Women and ethnic-minority directors made small inroads in the television industry during the 2016-17 season, but white men continued to dominate the field, according to a study released Tuesday by the Directors Guild of America.
The DGA’s annual report reviewed nearly 4,500 episodes produced during the television season, up from 4,061 last year. The number of episodes directed by ethnic minorities increased 3 percent over the previous season to a record high of 22 percent, while those directed by women jumped by 4 percent to hit a record of 21 percent, according to the report.
“While this report, and our recent report on hiring of first-time TV directors, reflect some progress overall, there are stark disparities among the major studios that raise questions about how committed to inclusion some employers really are,” DGA President Thomas Schlamme said. “We want to make sure that every talented individual has an equal shot, and a path forward.

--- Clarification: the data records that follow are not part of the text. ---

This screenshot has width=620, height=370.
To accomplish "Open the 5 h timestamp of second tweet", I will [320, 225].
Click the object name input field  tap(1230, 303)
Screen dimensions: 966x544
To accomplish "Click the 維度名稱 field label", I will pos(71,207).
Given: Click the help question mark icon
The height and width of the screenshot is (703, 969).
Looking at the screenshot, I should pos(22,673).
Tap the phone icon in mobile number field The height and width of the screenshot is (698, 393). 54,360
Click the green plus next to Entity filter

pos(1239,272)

But for that to happen, employers must expand their hiring processes to discover the world of capable directors hiding in plain sight,” he said. “Frankly, it’s hard to understand why they’re not doing more. Even if all the right reasons are not enough for them, they should at least be motivated by the bottom line — inclusion just makes good business sense.”
According to the report, 78 percent of episodes analyzed were helmed by white directors, both male and female. Black directors were employed in 13 percent of episodes, while Asian-Americans directed 5 percent and Latinos directed 4 percent.
White men directed 62 percent of episodes, down from 67 percent the previous season.
The report found that 20th Century Fox led the way in diversity during the season, with women or minority directors leading 45 percent of episodes. Netflix trailed the field of major studios, with only 20.5 percent of its episodes directed by women or minorities.